Pidgin – Hawaii’s derde taal
Pidgin is het Hawaiiaans Engels en het klinkt zo – Eh, howzit? Wassamattah you? Cannah talk da kine? (Hé, hoe gaat het? Wat is er aan de hand? Kun je geen Pidgin spreken?). Je hoort dit soort taal nergens anders in de wereld dan in Hawaï. Daarom wordt Pidgin ook beschouwd als een lokale attractie, om het zo maar te zeggen. Als u Engels als moedertaal heeft zult u de betekenis nog wel snappen, maar als u dat niet bent kan het moeilijk te begrijpen zijn.
Omdat veel toeristen Pidgin aantrekkelijk vinden, huren lokale reisorganisaties graag Pidgin-sprekers in als klantenservicemedewerkers, omdat ze met dit accent aan de telefoon praten en toeristen dat leuk vinden, waardoor ze eerder geneigd zijn te kopen.
In feite heeft Pidgin zijn eigen woordenschat en grammatica. In de boekwinkels kun je zelfs een Pidgin woordenboek vinden en kopen en een Bijbel genaamd “Da Jesus Book,” die volledig in Pidgin is geschreven.
Pidgin is afkomstig van de plantagearbeiders, die in de 19e eeuw naar Hawaii kwamen. Pidgin heeft wat Chinese, Japanse, Portugese en zelfs andere invloeden.

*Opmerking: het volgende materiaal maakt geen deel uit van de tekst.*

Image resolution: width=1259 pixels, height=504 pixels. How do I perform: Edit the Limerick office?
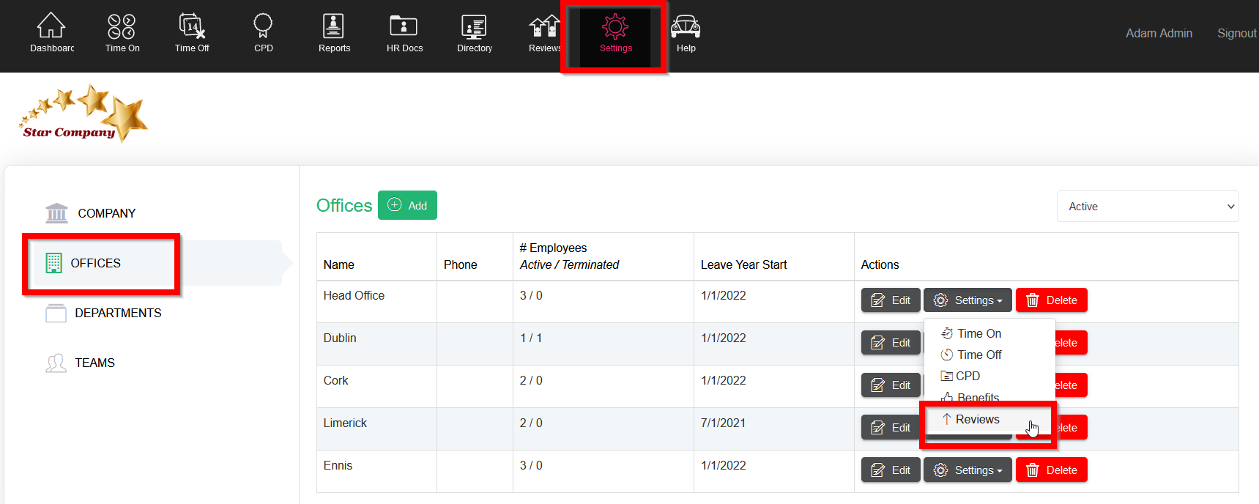pyautogui.click(x=891, y=428)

Enkele veel voorkomende Pidgin woorden en zinnen
Brah / bruddah: broer of maat. De meeste mannen verwijzen op deze manier naar elkaar.
Broke da mout: heerlijk
Bumbucha: heel groot
Chicken skin: kippenvel
Fo’ what: why
Fo’ real: really
Garans: gegarandeerd
Malen: om te eten
Hana hou: nog één keer
Hele op: laten we gaan, in beweging komen
Howzit: Hoe gaat het met je?
Huhu: boos, kwaad
Keiki: kind
Kokua: zorg, hulp
Like beef?: zin om te vechten?
Lolo: dom, gek
Lua: badkamer
Moke: grote, stoere local
Nevah: nooit
Opake: geest
Opu: buik
Okole: billen
Ono: heerlijk
Pau: klaar, af
Pupus: voorgerechten
Spahk: check it out
Stinkoog: een heel vieze blik
Stink praten: iemand uitschelden
Tita: een heel stoer meisje
Tutu: grootmoeder
Tutu kane: grootvader
Whaddsdascoops: Wat is er aan de hand?